De manière étonnante, la série originale Leverage (2008-2012) assez méconnue dans l'hexagone aura droit a son reboot, sûrement grâce à la disponibilité des 3 cinquièmes de son cast.
Petite piqûre de rappel nécessaire pour comprendre le contexte : Leverage, c'est l'histoire de l'enquêteur d'assurances Nathan Ford (Timothy Hutton) qui décide de créer un gang de Robins des bois avec les escrocs les plus doués existant : le hacker romanesque Alec Hardison (Aldis Hodge), la monte-en-l'air timbrée Parker (Beth Riesgraf), l'homme fort bourru au grand cœur Eliot Spencer (Christian Kane) et la mauvaise actrice / excellente arnaqueuse Sophie Devereaux (Gina Bellman). Arnaques ficelées aux petits oignons, tensions gentillettes au sein de "la mif", méchants suspicieux, plans B pré-calculés et twists qui ont eu droit à leurs lots d'indices, sont la formule réussie de 77 épisodes d'arnaques et de casses familiaux.
Revenons 10 ans plus tard : hop, un reboot, mais avec deux acteurs (ou plutôt un et demi) en moins. Effectivement, Timothy Hutton se trouve sous le feu d'accusations malheureusement trop habituelles pour les acteurs mâles dans les années 2020 ; quant à Aldis Hodge, s'il semble vouloir revenir, il a un agenda beaucoup trop rempli grâce à sa popularité qui a grandi au court de ces dix dernières années.
Qu'à cela ne tienne, on embauche de Breanna la sœur adoptive de Hardison (campée par la prometteuse Aleyse Shannon) et l'avocat Harry Wilson (par l'indécrottable Noah Whyle). La dynamique des personnages changent :maintenant que Hardison est en retrait, Parker perd pied, Eliot n'a plus son copain punching-ball ; et surtout l'absence de Nate demande à Sophie de prendre sa place et ses difficultés de gérer toute cette cour d'école grandeur nature.
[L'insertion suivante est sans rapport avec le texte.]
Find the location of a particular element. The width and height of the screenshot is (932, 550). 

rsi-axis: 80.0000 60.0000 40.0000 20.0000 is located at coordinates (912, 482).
En soit, les one-shots se succèdent efficacement, avec la même tonalité que la série originale, sans réelle surprise : parfois on s'amuse à casser un peu les codes, mais le classique prône sur la prise de risque, au régal des téléspectateurs, tout en donnant un coup de neuf aux thématiques : influenceurs, crypto-bros, nouvelles énergies, convention de jeux de cartes à collectionner...
Breanna complète assez efficacement Hardison mais ne le supplante jamais. Son côté "social justice warrior" peut être un peu agaçant, et efface malheureusement la carte "les filles, ça peut être geek" qui était amené de manière douce. En contrepartie, Wilson donne l'impression de ne jamais être là : son noviciat donne un côté un peu victime comic-relief, subissant un peu les aléas et devant improviser de manière maladroite avec un sourire niais, pour faire rire la galerie. Ses connaissances en droit des affaire le permet de briller de temps en temps mais jamais il ne semble avoir sa place au sein de l'équipe.
De manière très attendue, ce ne sont que les rares épisodes où Alec Hardison revient et réinstaure pendant une vingtaine de minutes cet équilibre disparu, au grand bonheur de tous (sauf Harry qui ne le connait pas) qui donne les épisodes les plus explosifs et les plus marrants. Ou peut-être que c'est ma nostalgie qui me fait parler...
Bref, Leverage : Redemption reprend efficacement les ficelles de la série dont elle est spin-off, un peu moins bien à cause d'acteurs manquants, mais reste un divertissement honorable pour qui a apprécié, aimé ou adoré, et même n'a pas connu la série originale.